Atlanta and Houston were two of the three cities where the killers had dropped off film of their female victims to pharmacies to be developed, the third being Fort Lauderdale. The circumstantial evidence against Butler and Rhoden was building.
“Moving is expensive,” he said. “Is there any way to find out why they didn’t stay for more than a year at any of these hospitals?”
“Not easily,” she said. “It’s personal information, and those hospitals won’t release it without a court order. I’m sure it was for the same reasons as Dartmouth-Hitchcock. The staff realized they weren’t normal, and they were pushed out.”
“But the staffs didn’t report them, so Butler and Rhoden continued to find work.”
“Correct. As I’m sure you’re aware, people in the medical profession are loathe to turn on bad doctors and nurses, even when they’re monsters.”

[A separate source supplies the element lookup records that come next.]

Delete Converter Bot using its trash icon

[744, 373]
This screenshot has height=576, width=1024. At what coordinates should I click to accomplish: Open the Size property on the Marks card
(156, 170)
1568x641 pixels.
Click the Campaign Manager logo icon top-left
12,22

“You mean like Michael Swango.”
“Exactly. Just like Swango.”
Dr. Michael Swango was living proof that the medical profession did not know how to police itself. Over a span of seventeen years, Swango had been instrumental in the deaths of several patients, first while working as an ambulance attendant, then as a doctor. He had poisoned numerous patients and coworkers, yet had managed to keep his license and was employed as a doctor overseas at the time of his arrest by the FBI.

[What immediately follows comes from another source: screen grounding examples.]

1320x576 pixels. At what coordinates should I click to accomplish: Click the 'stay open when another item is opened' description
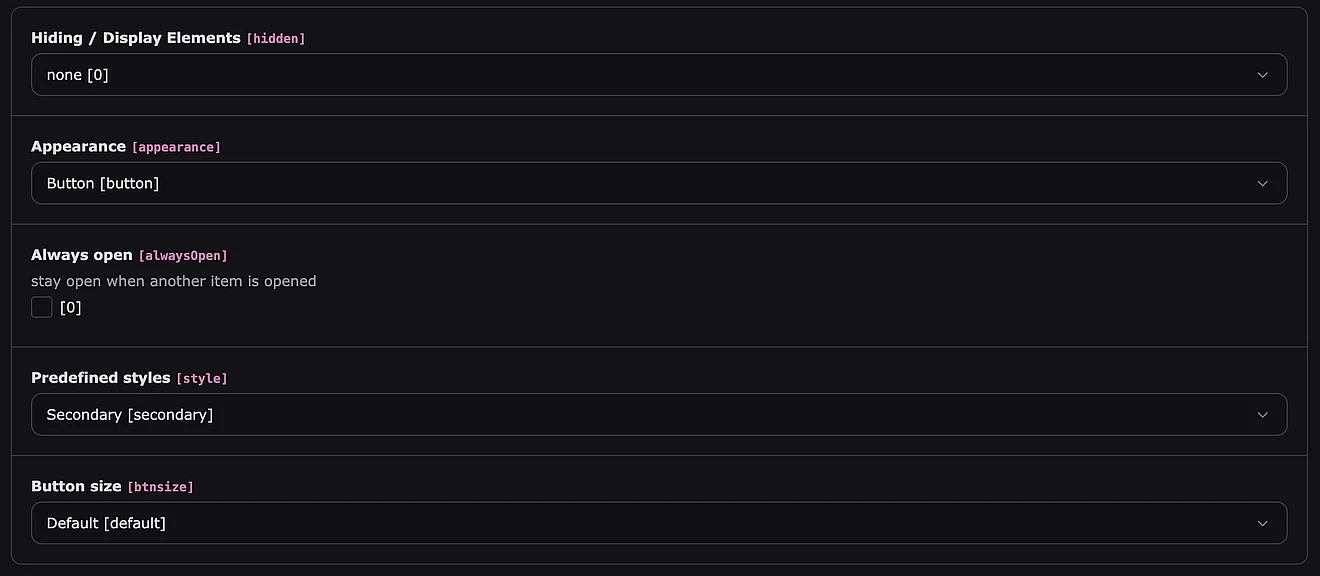[174, 281]
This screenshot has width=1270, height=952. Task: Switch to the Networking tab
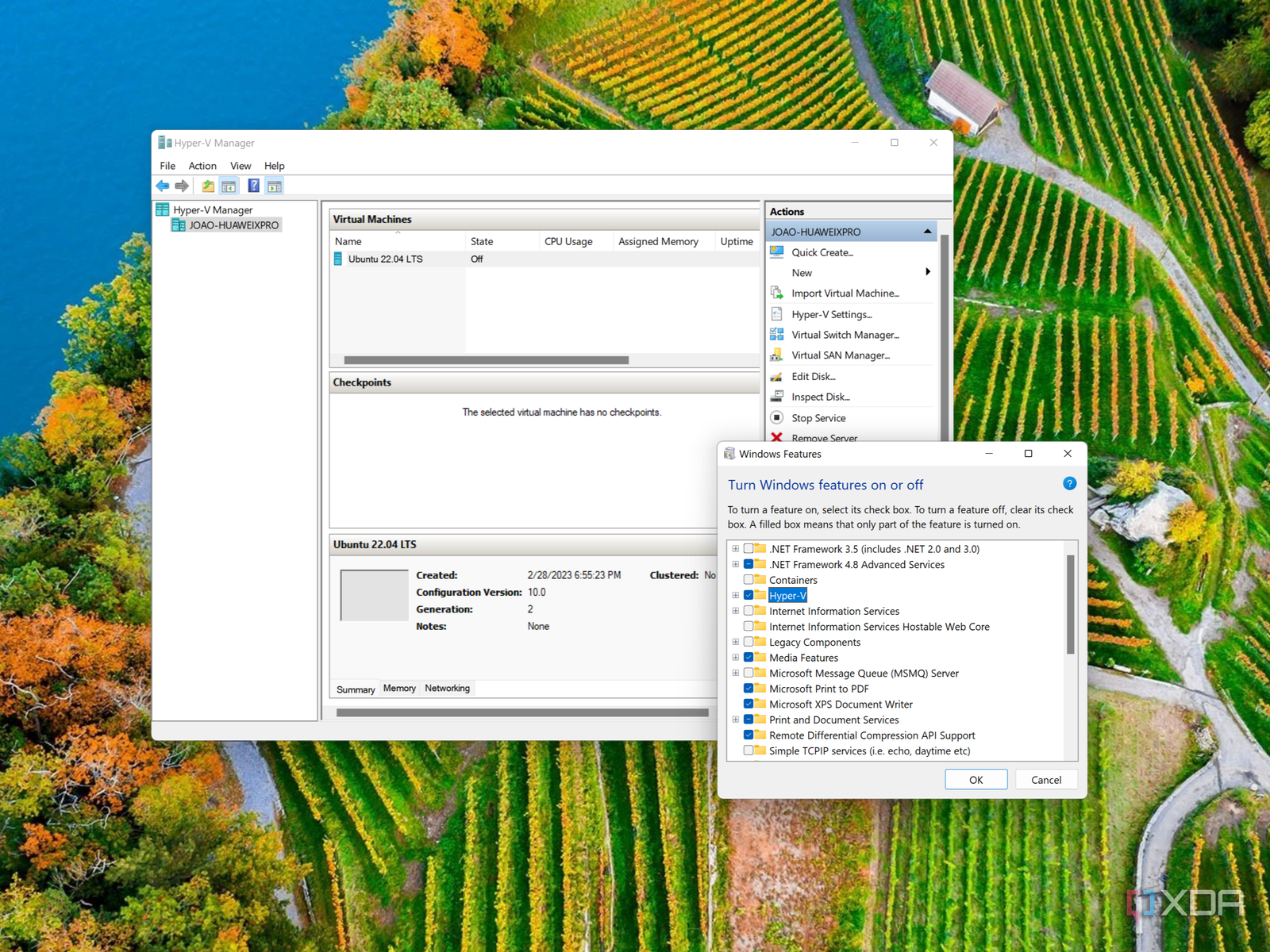click(x=447, y=689)
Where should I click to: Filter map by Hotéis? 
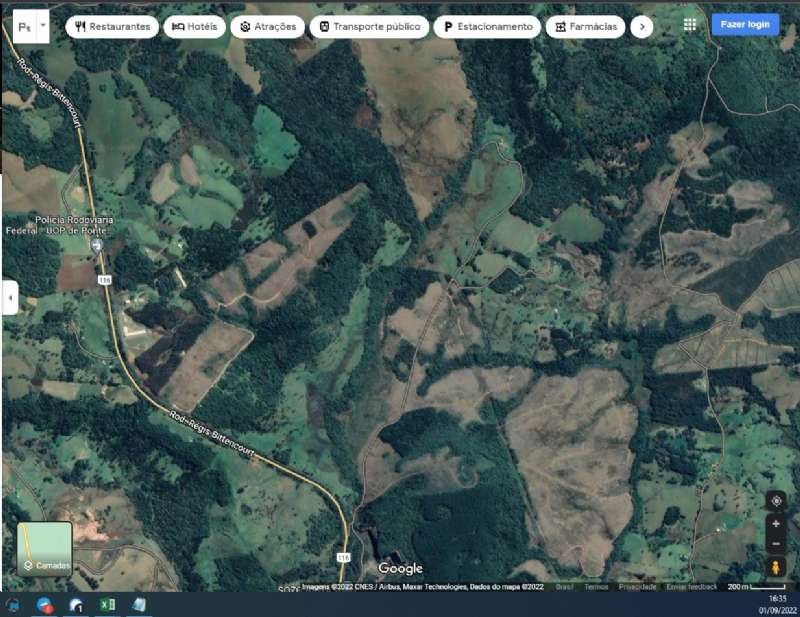pos(194,26)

“Now here’s the good stuff,” Daniels said.
In her hand was a rap sheet, courtesy of the National Crime Information Center. NCIC documents were instantly recognizable due to their distinct dark font and logo being prominently stamped on the top of every page. He traded her the NCSBN documents.
“That’s Rhoden’s arrest record,” she added.
He studied the page. Rhoden’s journey to the dark side had started in Dayton, where he’d been arrested for accessing child pornography off a computer at the hospital where he was employed. His second arrest had occurred at a hospital in Asheville, where he’d also been caught downloading illegal images of kids. He’d been a good boy in Atlanta and Baton Rouge, but then got caught with his hand in the cookie jar in Houston, where he’d been arrested for attempting to procure sex with an undercover cop posing as a teenager in a chat room, also on a hospital computer.